What the task requires =>
The answer must consist of every line from the data that holds the string "checkbox".

Stored data:
↓↓↓

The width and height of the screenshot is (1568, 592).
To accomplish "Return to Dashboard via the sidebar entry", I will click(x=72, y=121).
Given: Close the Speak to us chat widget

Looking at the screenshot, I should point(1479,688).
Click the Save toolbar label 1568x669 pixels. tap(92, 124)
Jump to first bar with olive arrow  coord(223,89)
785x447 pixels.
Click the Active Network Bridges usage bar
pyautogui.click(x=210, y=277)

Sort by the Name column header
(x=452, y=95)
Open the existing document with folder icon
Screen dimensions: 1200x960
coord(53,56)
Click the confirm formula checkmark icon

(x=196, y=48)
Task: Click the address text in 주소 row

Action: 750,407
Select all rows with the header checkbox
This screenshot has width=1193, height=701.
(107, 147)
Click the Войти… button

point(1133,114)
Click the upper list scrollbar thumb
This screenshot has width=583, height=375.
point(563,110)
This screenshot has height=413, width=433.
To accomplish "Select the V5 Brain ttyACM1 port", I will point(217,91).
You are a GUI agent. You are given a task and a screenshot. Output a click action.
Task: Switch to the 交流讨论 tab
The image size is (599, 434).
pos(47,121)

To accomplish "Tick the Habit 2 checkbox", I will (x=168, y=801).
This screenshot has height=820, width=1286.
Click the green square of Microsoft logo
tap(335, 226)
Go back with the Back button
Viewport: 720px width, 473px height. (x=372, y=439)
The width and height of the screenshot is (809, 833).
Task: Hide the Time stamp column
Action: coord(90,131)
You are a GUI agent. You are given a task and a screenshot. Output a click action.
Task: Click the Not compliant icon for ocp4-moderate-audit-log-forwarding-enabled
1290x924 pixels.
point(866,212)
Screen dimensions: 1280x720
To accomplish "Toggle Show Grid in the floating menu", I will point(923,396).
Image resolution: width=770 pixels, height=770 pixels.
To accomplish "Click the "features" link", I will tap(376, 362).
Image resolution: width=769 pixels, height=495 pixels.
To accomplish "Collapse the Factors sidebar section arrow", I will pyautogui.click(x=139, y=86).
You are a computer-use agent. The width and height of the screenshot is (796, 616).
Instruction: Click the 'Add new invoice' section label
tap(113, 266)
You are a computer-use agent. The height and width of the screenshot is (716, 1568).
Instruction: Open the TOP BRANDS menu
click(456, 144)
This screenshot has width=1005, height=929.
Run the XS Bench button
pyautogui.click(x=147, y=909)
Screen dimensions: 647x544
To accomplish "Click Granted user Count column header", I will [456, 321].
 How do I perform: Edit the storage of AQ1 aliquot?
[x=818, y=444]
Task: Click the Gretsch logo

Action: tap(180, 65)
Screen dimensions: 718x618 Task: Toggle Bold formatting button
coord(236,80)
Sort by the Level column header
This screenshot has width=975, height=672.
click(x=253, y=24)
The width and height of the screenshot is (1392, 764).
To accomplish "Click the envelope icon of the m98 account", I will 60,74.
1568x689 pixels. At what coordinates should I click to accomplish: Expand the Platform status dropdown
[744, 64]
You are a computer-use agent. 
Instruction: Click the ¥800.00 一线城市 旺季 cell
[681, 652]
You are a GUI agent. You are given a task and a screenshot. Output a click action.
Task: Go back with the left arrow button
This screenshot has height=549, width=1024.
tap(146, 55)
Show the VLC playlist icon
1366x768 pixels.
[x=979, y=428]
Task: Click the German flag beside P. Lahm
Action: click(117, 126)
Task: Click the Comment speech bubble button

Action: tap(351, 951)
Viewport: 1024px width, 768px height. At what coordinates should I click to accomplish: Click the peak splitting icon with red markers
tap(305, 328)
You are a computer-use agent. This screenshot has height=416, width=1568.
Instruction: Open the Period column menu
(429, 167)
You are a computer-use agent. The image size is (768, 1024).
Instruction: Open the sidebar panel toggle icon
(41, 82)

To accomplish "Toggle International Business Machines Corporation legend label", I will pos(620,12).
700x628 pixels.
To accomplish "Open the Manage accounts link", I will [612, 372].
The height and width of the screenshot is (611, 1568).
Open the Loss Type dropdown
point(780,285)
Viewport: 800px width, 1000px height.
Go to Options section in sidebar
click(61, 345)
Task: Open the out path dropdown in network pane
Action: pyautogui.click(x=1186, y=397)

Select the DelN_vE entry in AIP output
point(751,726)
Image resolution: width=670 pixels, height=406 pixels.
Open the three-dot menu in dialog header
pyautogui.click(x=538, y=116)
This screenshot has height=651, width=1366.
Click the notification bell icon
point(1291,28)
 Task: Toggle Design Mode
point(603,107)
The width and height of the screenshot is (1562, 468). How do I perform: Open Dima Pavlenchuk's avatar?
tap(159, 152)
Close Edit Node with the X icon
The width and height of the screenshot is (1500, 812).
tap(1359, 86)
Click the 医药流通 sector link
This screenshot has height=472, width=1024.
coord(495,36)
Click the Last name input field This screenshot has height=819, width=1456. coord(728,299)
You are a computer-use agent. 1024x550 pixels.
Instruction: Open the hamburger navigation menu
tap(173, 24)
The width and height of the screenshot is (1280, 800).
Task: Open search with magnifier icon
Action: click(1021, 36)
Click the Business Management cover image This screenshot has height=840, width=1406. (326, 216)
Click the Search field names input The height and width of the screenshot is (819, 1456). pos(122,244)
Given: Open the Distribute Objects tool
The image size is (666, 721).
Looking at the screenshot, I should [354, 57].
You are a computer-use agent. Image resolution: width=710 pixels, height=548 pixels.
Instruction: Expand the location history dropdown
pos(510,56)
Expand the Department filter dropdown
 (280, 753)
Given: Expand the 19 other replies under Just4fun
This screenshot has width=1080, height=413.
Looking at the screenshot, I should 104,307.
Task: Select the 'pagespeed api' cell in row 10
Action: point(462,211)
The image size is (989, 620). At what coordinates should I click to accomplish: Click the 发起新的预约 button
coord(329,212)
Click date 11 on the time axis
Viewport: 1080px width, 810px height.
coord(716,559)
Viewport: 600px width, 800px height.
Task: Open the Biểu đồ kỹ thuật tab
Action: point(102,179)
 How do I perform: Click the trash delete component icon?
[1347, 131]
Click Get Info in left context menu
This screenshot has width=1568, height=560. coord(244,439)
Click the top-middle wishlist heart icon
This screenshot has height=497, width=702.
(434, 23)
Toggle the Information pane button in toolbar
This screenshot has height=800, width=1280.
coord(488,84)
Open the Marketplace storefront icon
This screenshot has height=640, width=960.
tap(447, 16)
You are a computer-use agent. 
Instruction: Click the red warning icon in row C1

↑↑↑

Result =>
Select all rows with the header checkbox
To accomplish "Tick the Habit 2 checkbox", I will (x=168, y=801).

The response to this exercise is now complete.